Ecco allora che l’Amministrazione finanziaria ha lo specifico dovere di porre in confronto l’interesse privato sotteso all’istanza per valutare, in presenza del vizio di legittimità della pretesa tributaria, la compatibilità dell’annullamento della stessa con l’interesse pubblico all’esazione, verificando se esso sia meritevole di tutela perché non in contrasto con norme dell’ordinamento e con il principio fondamentale della correttezza dell’imposizione.
Il concetto, a ben vedere, viene richiamato anche dall’articolo 10 dello Statuto del contribuente, che impone la correttezza quale criterio di gestione del rapporto di imposta.
Quindi, nel caso specifico, il rifiuto di provvedere in autotutela sull’istanza della ricorrente volta alla riduzione dell’imposta in proporzione della sua quota ereditaria risulta lesivo delle suddette norme e dei suddetti principi, positivamente imposti all’Amministrazione; è quindi accertato il diritto della ricorrente ad ottenere dall’Amministrazione risposta alla predetta istanza in conformità alle disposizioni che disciplinano il potere di autotutela e l’imposizione agli eredi.
Complessivamente, dunque, la particolare casistica (invero molto specifica) che abbiamo evocato ci è assolutamente utile per ricavare un principio generale che può aiutarci in numerose situazioni ricorrenti.

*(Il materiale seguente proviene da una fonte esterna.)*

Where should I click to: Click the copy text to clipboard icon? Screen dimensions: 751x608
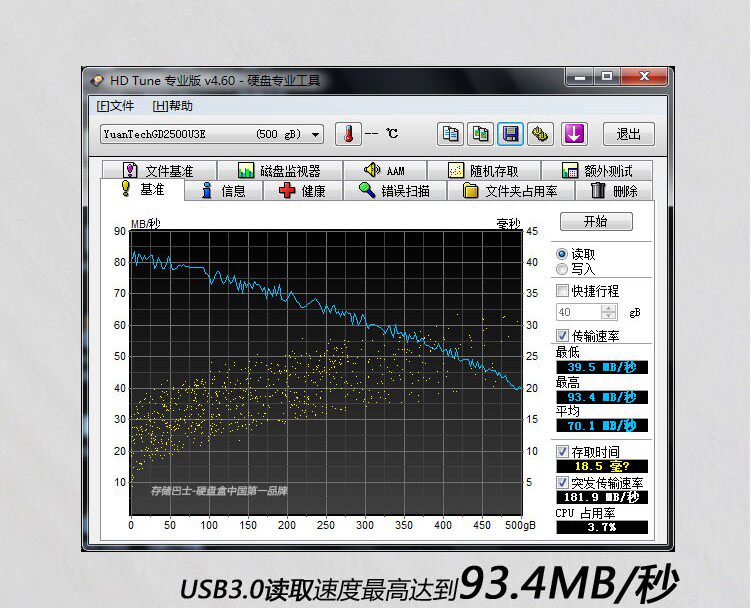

L’istanza di annullamento in autotutela è uno strumento utile e corretto da utilizzare ogni qual volta sia del tutto carente la correttezza della pretesa tributaria (in modo oggettivo, dimostrabile e nel perimetro delle disposizioni che regolano il richiamato istituto), a prescindere dalla eventuale inerzia del contribuente.
Diversamente, lo strumento appare del tutto inutile quando si tratti di rimediare a delle palesi dimenticanze, normalmente riferibili all’inutile trascorrere del tempo per proporre le impugnative di rito avverso atti tributari.
Quindi, chi sbaglia paga, ma non certo per quanto attiene pretese non fondate, avverso le quali è esperibile il rimedio dell’autotutela.